While online shopping continues to develop easy, no-fuss shopping at the click of a button, the high street is always going to fall into second place in terms of speed and convenience. It’s true – being able to type in a shop name and watch your screen load every item of new, old or sale clothing and accessory in the blink of an eye, certainly has its perks over traipsing the high street… but surely there’s a reason our street shops have lasted so long?
Maybe it’s the eclectic nature of the stores on display? Online, the biggest brands and most well-known names are searched day in day out, but what about the pop-up shops, or independent retailers, offering a little glimpse of individuality, discount and sass? These little gems have rightfully earned a place in every shopper’s heart and without the high street we’d never know they existed!

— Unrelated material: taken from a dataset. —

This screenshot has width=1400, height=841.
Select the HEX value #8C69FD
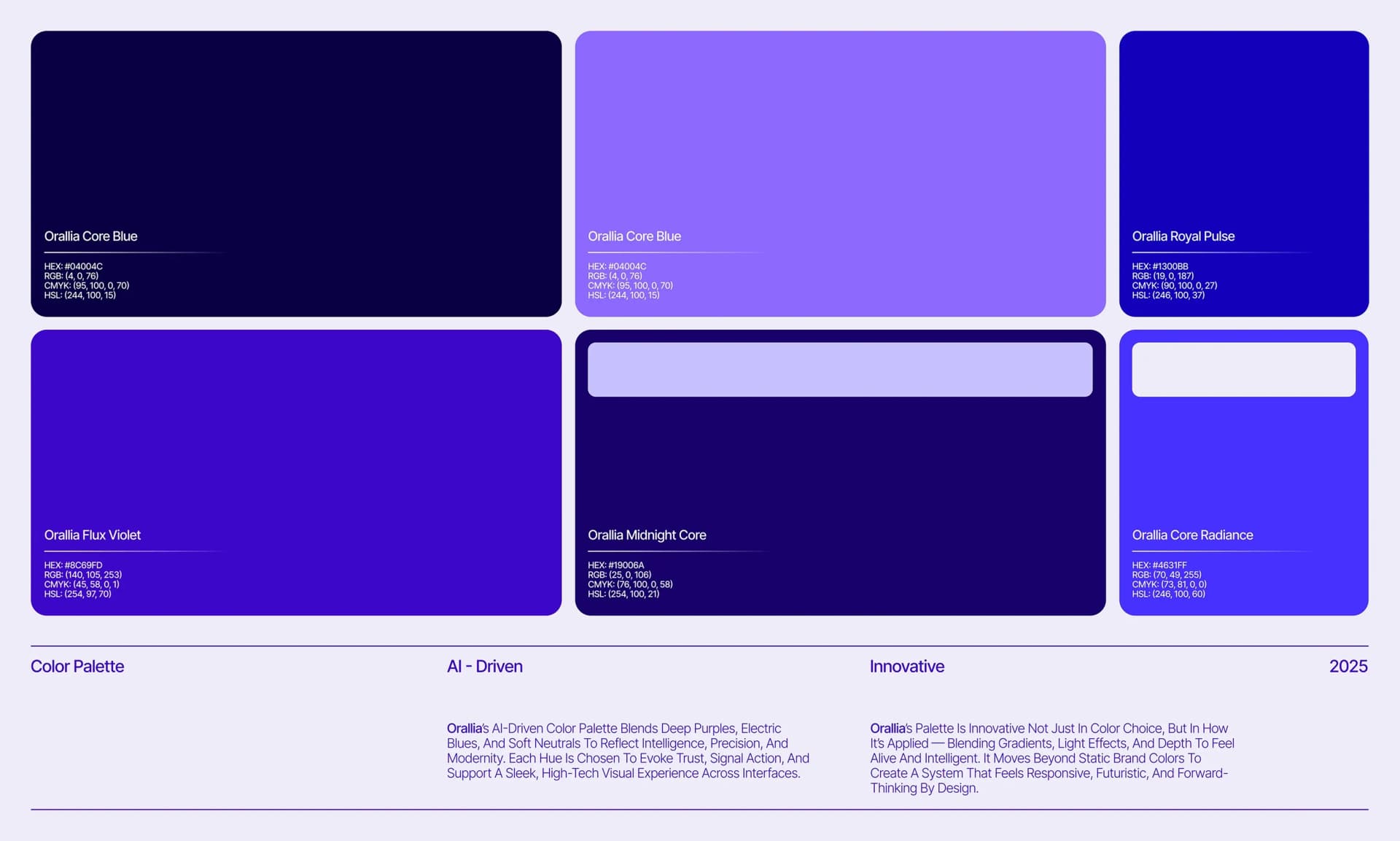tap(73, 565)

Not convinced? Okay, how about a combination of the two? Take Broad Street Mall, just one of many retail shopping complexes in the UK. By combining the best of outdoor shopping with an easy layout, a vast mix of retail options, and the added comfort of being indoors – it’s win-win!
Over the years, several studies have been carried out with the aim of working out how to best support local shopping areas in order to keep them up and running. In a previous article, the BBC discussed a number of government schemes that have been introduced to try and give shopping areas a boost. But the overriding thought was how to engage the locals to help too.
Through a scheme called Totally Locally, the suggestion was that if every adult spent £5 a week in their local independent stores then it would add an extra six million a year to the economy. That’s huge, but is it entirely sustainable? Stepping away from your usual shopping spots and trying to remember that there are other (often better) options available would be a useful starting point.
One such example could be this: instead of popping to your local supermarket to top up the vegetable supplies, why not pop to a local farm shop, or market stall? Sure, your potatoes might need a clean, or your apples may not shine so brightly you can see your reflection, but what real food does? We’ve become so reliant on the over processed foods displayed on our shelves that it’s practically offensive to us to consider having to prepare it ourselves.
The same could be said for clothes shopping. Getting out and about is not only far better for us, but also provides a whole user experience. The coffee break, a spot of lunch, sales as soon as they hit the shelves – and they’re just a couple of examples. How about the idea of ‘making a day of it’? It’s far easier to sit at home and click through endless clothing examples, that’s correct, but what happened to having fun trying things on and socialising?
One thing is for sure, if the shops suddenly disappeared we’d sure miss them, so why not pay yours a visit this weekend?